Saturday, September 22, 2007

You are what you eat

Via CNN - If we are what we eat, Americans are corn and soy
Proteins and fats in your food are incorporated into your body and brain with potentially profound effects on your health and even your behavior.

[. . .]

"We are what we eat with respect to carbon, for sure. So if we eat a particular kind of food, and it has a particular kind of carbon in it, that's recorded in us, in our tissues, in our hair, in our fingernails, in the muscles," Dawson says.

[. . .]

"We're like corn chips walking because we really have a very, very large fraction of corn in our diets, and we actually can't help it because it's an additive in so many of the foods we find on the market shelves," Dawson says.

[. . .]

Americans also eat an extraordinary amount of soybean oil, another key ingredient in most processed foods.
Now apparently Europeans don't eat as much processed food as we Americans do. It makes me wonder, what the heck do they eat and how, as an American, do I avoid processed food. Also, it would seem that we could avoid anti-depressants if we just ate more fish.
Our bodies need a balance of omega-6 fatty acids like soybean oil and omega-3 fatty acids like fish oil, Hibbeln says.
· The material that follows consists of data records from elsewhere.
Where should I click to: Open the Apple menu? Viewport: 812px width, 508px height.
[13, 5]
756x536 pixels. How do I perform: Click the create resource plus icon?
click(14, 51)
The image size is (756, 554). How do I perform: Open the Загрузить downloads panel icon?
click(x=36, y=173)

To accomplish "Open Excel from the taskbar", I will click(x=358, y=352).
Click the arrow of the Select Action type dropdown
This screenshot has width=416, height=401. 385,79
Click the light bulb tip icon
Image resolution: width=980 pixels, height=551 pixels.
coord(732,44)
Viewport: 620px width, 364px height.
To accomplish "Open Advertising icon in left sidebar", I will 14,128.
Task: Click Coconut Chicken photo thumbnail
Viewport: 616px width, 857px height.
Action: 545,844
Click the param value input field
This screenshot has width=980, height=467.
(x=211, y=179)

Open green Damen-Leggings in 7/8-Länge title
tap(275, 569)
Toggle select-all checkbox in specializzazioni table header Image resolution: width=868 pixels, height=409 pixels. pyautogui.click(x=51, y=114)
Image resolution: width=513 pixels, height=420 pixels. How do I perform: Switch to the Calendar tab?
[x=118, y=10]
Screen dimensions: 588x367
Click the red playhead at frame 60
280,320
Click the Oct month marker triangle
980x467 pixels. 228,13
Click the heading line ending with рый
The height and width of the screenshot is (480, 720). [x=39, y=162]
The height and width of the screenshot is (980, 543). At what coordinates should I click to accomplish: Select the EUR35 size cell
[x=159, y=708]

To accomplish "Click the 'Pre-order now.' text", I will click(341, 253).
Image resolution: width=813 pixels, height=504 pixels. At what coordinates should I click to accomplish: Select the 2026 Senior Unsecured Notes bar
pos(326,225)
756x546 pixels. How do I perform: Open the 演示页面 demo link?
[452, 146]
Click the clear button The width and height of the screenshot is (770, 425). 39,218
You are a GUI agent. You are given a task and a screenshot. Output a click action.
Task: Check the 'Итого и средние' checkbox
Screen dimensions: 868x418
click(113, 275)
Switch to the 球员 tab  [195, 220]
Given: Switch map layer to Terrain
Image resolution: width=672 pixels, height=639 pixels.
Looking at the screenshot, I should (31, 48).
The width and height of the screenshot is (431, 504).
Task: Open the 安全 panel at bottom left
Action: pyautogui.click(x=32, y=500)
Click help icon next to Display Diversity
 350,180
Over the last century, our diets have shifted almost completely to omega-6 fatty acids.

"It's quite likely that most of the diseases of modern civilization, major depression, heart disease and obesity are linked to the radical and dramatic shift in the composition of the fats in the food supply," Hibbeln says.

Our brains are composed of fatty acids, and an absence of omega-3 fatty acids can actually change our behavior, according to Hibbeln.

Hibbeln's research suggests diets containing omega-3 fatty acids found in fish reduce depression, aggression and anger, while improving mental well-being.
Now my question is, what if you eat fish that has been fried in soybean oil or corn oil? And I thought soy was supposed to be good for you anyway. Who knows anymore?

1 comment:

Dr. Richard Scott Nokes said...

I've never really understood what the phrase "processed foods" is supposed to mean. Bread and wine, the foods that are used to bring Enkidu into civilization in Gilgamesh, are processed -- in fact, they are used because they are the simplest processed foods.

I'm assuming that when I eat raw fruit and vegetables (I prefer my fruits and veggies raw for flavor reasons, not for dietary reasons), those count as unprocessed. But isn't cooking meat processing? Baking bread? Steaming rice?

I'm starting to suspect that the phrase "processed foods" means "foods prepared in ways I don't approve of," and has no particular meaning beyond that.